- [ARTICLE]
According to the Biden Administration, more than 45 million borrowers owe approximately $1.6 trillion in student loan debt. Over the summer, the Supreme Court ruled against the Biden Administration Student Loan Forgiveness Plan which meant there would be no relief for those millions of borrowers. Now, some borrowers will have to find new ways to balance their budget with part of their income going towards a new expense.

Josh Landman, a financial advisor with Edward Jones, said there’s potential that more people will need financial advice now that payments have resumed.

“Clients are all shapes and sizes that we work with, but for students that are fresh coming out of A&M, it’s pretty common to have student loans and come up with a plan on how we’re going to attack it,” Landman said.

The Department of Education College Score Card shows that undergraduate borrowers who attended Texas A&M University have a median total debt of $18,000 with typical monthly payments of $189.

While those payments might hurt Americans’ wallets, Dennis Jansen, Director of Texas A&M’s Private Enterprise Research Center, said those issues should be short-lived given the state of the economy.

“There has not been a big rise in unemployment. The feds have done a job, sort of, to slow inflation. Although we are still running above two percent, I think the economy is in a good place,” Jansen said.

- [WHAT YOU WILL DO]
1) According to the student loan article, what median total debt do undergraduate borrowers who attended Texas A&M University carry?
2) Transcribe the student loan article from "Josh Landman, a" up to and including "payments of $189.".
3) Pick up the student loan article after its last sentence and write the next few sentences.

- [SOURCE EXCERPT]
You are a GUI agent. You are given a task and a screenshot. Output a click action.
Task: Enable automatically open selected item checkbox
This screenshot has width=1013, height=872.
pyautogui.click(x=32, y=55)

- [OUTPUTS FOR THE TASKS]
1) $18,000

2)
Josh Landman, a financial advisor with Edward Jones, said there’s potential that more people will need financial advice now that payments have resumed.

“Clients are all shapes and sizes that we work with, but for students that are fresh coming out of A&M, it’s pretty common to have student loans and come up with a plan on how we’re going to attack it,” Landman said.

The Department of Education College Score Card shows that undergraduate borrowers who attended Texas A&M University have a median total debt of $18,000 with typical monthly payments of $189.

3)
Jansen said that while the economy might struggle at the start due to fewer people spending money at restaurants or traveling, he believes it will be better off in the long run.

For those who might struggle to pay their bills, Landman said a budget is an excellent way to start finding a financial balance.

“You gotta know where you’re at so just look at your take-home pay and your average monthly expense,” Landman said. “For me and my wife, it was nobody likes to do a budget, but the first time we did a budget together, we wrote down our big expenses each month.”

Part of that budget is also determining what is needed versus what is wanted, Landman said.

“I know for everybody out there going to Target feels like it’s a need, going to the dollar section, but is it really I don’t know about that, so figure out your needs versus your wants,” Landman said.

Making payments automatic can also help individuals keep track of their important payments as well as pay them on time, Landman said.

Borrowers have the option to wait a year and begin paying back their student loans on September 30 of next year, but interest will still accrue, so if possible, Landman said it’s best to start paying them off as soon as possible.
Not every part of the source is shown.